Das Thema Musik ist Julias treuer Begleiter, auch was ihre Ausbildung und ihren beruflichen Werdegang angeht. Nach ihrem Bachelor in Musik für Lehramt, knüpfte sie mit einem Masterstudium des Kultur- und Musikmanagement an. Ihre Masterarbeit schrieb sie über die Stadt München und ihren Weg zur "Music City". Heute ist sie Leiterin der Münchner Fachstelle Pop. Seit 2016 organisiert sie außerdem das Club-Festival "manic street parade". Weiß Julia also, was München in Sachen Pop gerne hört? "Nein, der Pop, den München hört, ist sehr divers.
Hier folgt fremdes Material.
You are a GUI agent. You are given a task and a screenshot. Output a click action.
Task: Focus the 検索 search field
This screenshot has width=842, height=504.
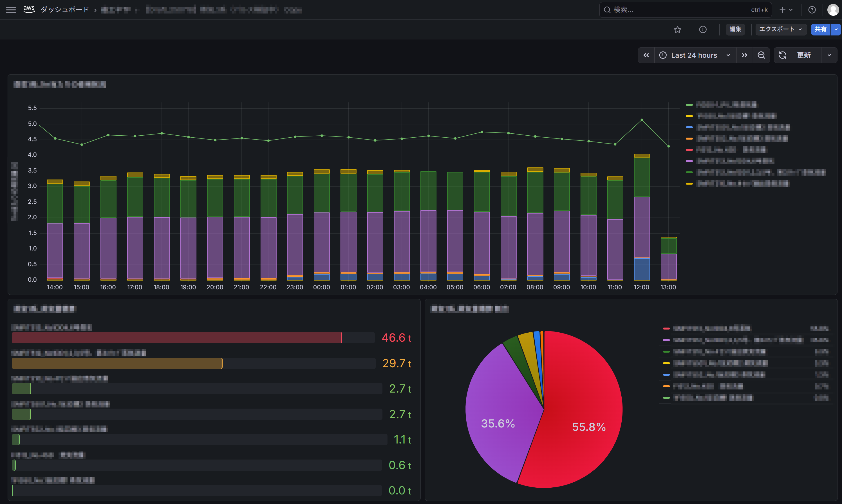[x=685, y=10]
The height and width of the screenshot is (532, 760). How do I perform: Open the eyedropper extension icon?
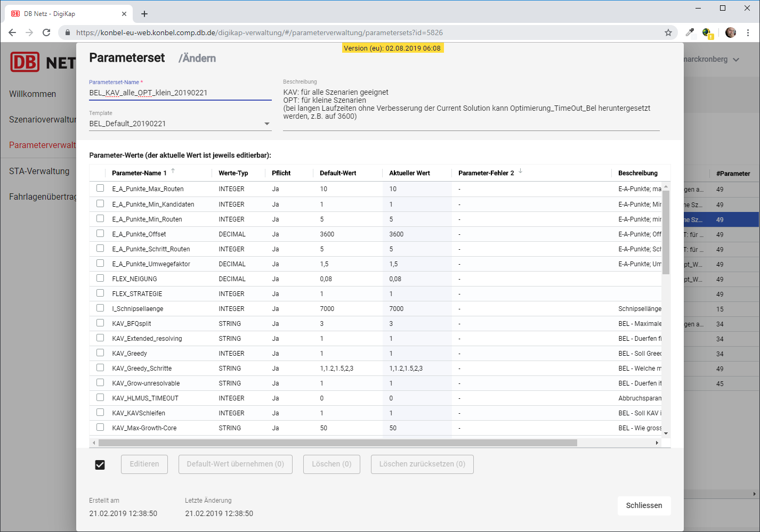click(x=690, y=32)
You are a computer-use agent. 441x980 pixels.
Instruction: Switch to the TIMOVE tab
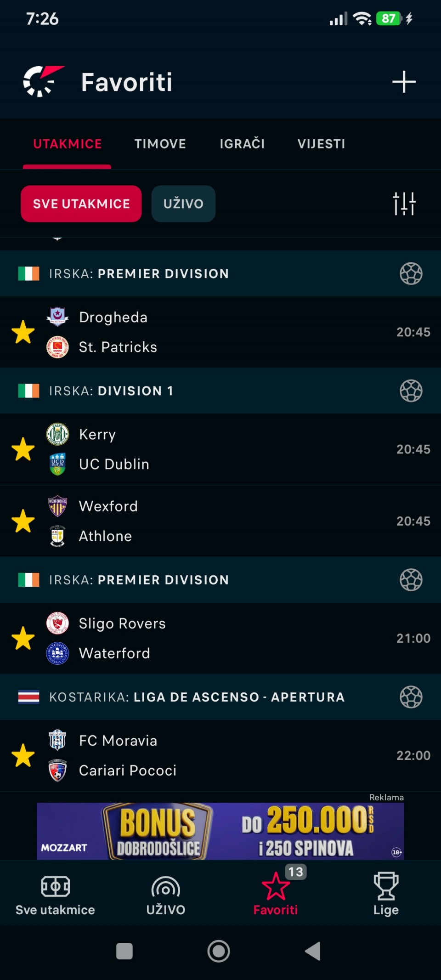(160, 144)
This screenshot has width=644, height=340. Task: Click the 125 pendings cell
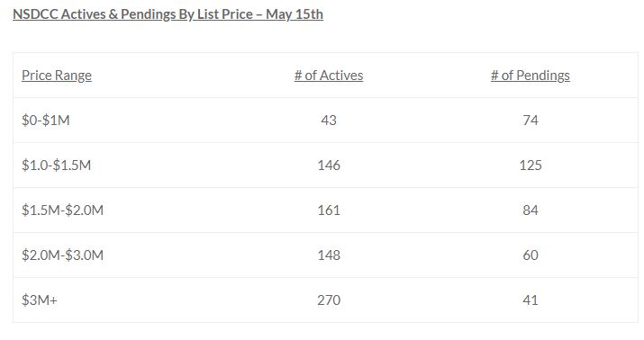531,166
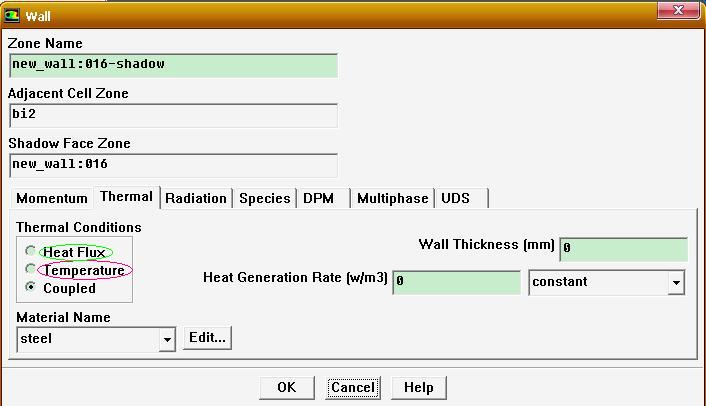Image resolution: width=706 pixels, height=406 pixels.
Task: Click the Cancel button
Action: pyautogui.click(x=352, y=388)
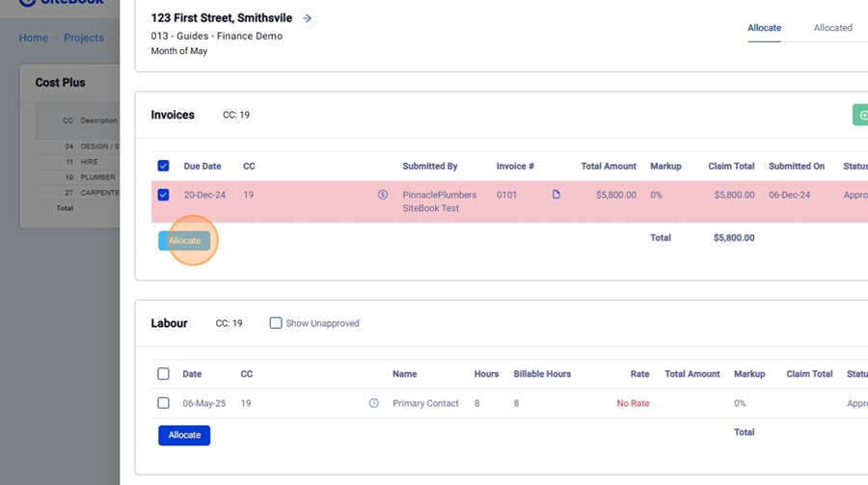868x485 pixels.
Task: Click the clock icon in the labour row
Action: coord(374,403)
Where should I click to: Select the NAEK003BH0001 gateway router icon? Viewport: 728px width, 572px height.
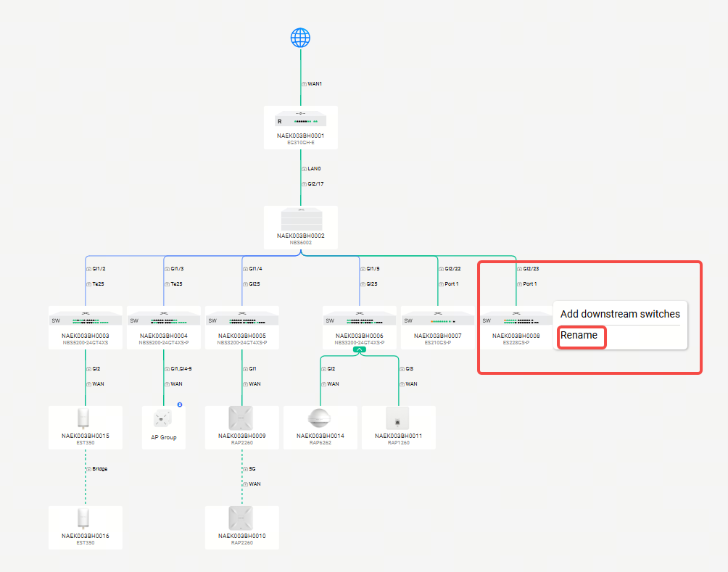pyautogui.click(x=300, y=120)
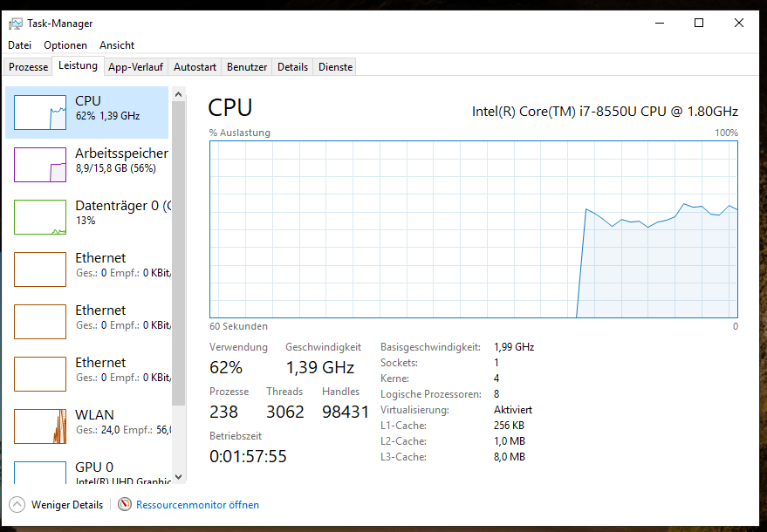Click the sidebar scroll-down arrow

pyautogui.click(x=179, y=477)
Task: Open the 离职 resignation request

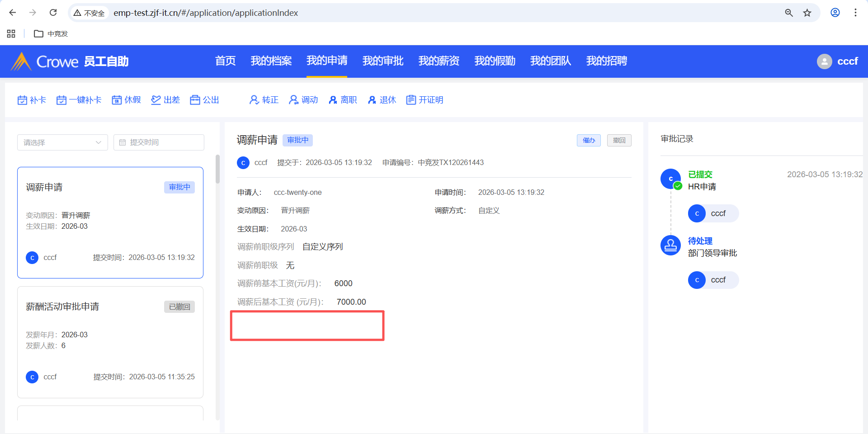Action: [343, 100]
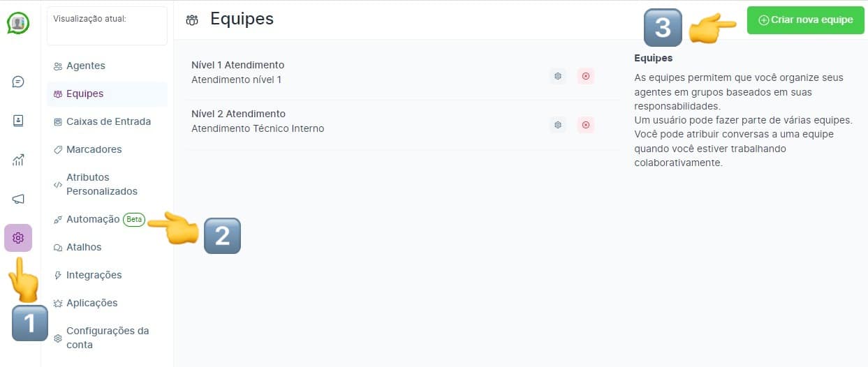Image resolution: width=868 pixels, height=367 pixels.
Task: Click the WhatsApp logo avatar
Action: point(18,23)
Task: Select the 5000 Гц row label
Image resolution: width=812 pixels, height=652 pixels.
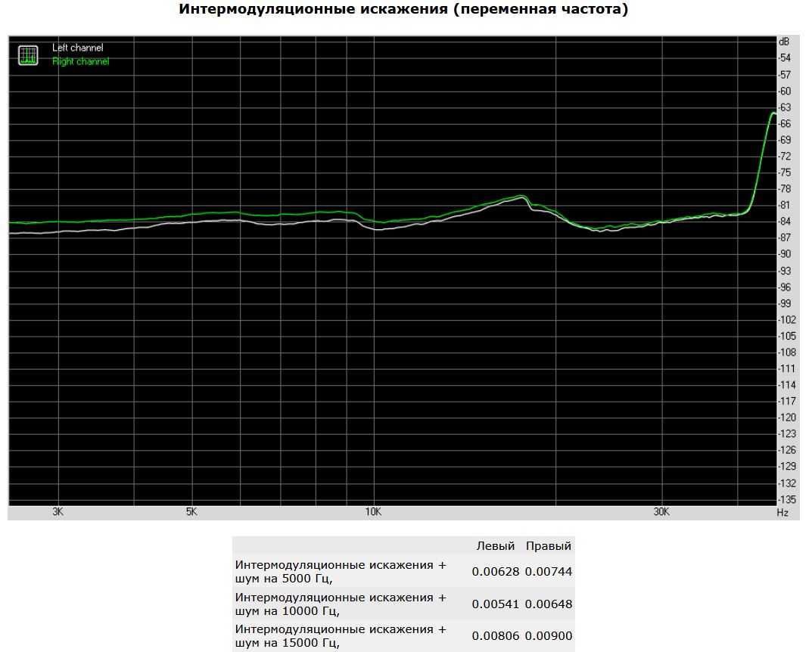Action: 341,572
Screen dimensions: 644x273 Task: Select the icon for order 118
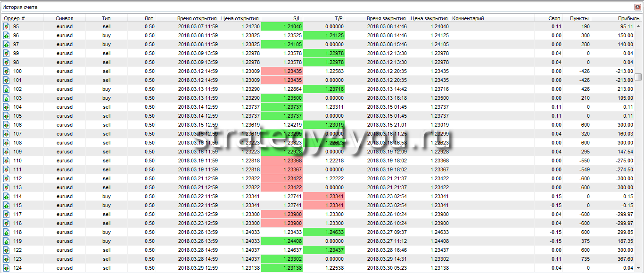click(7, 232)
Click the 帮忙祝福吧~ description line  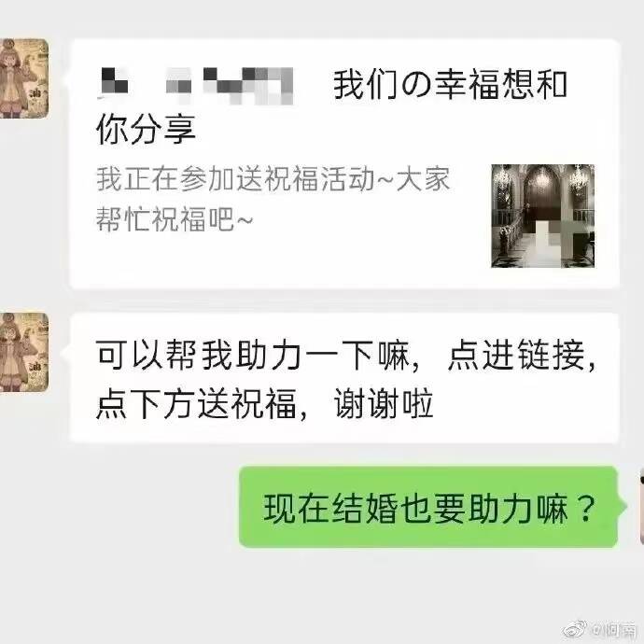click(x=175, y=219)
Und Herzog Ernst ist ja auch zunächst gar nicht unbedingt für potenzielle Hörer entstanden," sagt sie.

Herzog Ernst

Stil: Retro-Synthiepop

Besetzung: Julia Viechtl (Gesang, Musik, Text)

Aus: München

Seit: 2019

Internet: https://www.instagram.com/herzog_ernst/

Für ihr Musikprojekt hat Julia mit einigen befreundeten Münchner Musikern zusammengearbeitet. Gemeinsam mit Nicolas Sierig wurde der Sound kreiert, der Münchner Produzent Willy Löster war für das Mastering zuständig. Für den kompakten, schlichten und sehr eingängigen Retro-Synthiepop-Sound wurde mit verschiedensten Synthesizern gearbeitet, mit Rhythm-Makern und mit der Einspielung von echten Instrumenten wie Geige, Bass oder Gitarre. Über allem liegt Julias klare und authentische Stimme, die an Judith Holofernes von Wir sind Helden oder Stefanie Kloß von Silbermond erinnert.

Bei den Lyrics bekam sie Hilfe von Emanuel Pavel und ihrem ehemaligen Bandmitglied Philipp Leu von Fertig, los!. Textlich bewegt sich Herzog Ernst ganz klar Richtung melancholische Lovesongs. Laut Julia sind die Texte alle autobiografisch und es sei alles "leider" so passiert. "Leider", da es überwiegend um Trennungsschmerz und das Ende einer Beziehung geht: Doch du schwimmst mit der Strömung, Lässt kein Ufer an Dich ran. Schluckst gierig all das Wasser, Auch wenn nichts Dir helfen kann. "Ich finde es spannend, Lieder über Herzschmerz zu schreiben. Denn in der Gesellschaft gilt oftmals das Motto "Liebeskummer lohnt sich nicht, my Darling," sagt Julia. "Aber dass Trennungsschmerz etwas ist, was Menschen in sehr schwierige Lebensumstände bringen kann, wird noch nicht so wirklich akzeptiert."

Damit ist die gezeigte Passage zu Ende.